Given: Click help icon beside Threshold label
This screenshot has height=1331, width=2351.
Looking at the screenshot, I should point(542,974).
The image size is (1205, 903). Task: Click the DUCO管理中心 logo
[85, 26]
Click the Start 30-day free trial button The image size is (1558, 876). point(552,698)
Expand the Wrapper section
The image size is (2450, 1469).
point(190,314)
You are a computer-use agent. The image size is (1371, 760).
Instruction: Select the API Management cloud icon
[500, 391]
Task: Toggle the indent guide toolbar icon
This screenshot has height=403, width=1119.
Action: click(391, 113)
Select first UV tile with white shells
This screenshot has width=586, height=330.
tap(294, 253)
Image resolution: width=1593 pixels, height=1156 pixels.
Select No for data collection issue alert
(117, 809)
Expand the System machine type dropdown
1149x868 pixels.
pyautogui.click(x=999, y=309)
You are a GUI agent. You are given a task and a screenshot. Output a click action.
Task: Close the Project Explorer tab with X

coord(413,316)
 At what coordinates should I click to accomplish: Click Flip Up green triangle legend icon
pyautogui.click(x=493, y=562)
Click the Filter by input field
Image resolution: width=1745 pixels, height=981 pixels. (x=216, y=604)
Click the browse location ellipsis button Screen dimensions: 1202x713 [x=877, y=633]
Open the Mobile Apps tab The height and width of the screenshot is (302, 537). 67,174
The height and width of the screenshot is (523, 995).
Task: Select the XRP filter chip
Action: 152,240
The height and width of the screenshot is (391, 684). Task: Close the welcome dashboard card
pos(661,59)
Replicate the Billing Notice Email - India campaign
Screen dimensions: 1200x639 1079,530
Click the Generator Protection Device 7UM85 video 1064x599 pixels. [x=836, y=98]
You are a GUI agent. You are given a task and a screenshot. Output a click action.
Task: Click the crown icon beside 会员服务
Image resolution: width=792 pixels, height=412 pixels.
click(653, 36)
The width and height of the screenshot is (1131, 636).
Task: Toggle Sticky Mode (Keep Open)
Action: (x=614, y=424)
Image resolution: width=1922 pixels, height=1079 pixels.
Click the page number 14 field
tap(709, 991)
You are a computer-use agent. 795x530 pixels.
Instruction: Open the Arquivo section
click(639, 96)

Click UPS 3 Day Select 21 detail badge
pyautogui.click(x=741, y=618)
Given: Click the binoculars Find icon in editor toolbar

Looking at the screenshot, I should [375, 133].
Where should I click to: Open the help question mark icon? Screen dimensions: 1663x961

**What you will do**.
Look through the material above. Copy each line where the word "computer" appears.

**Exercise response**.
You are a computer-use agent. The image size is (1371, 760).
You are a computer-use agent. 795x530 pixels.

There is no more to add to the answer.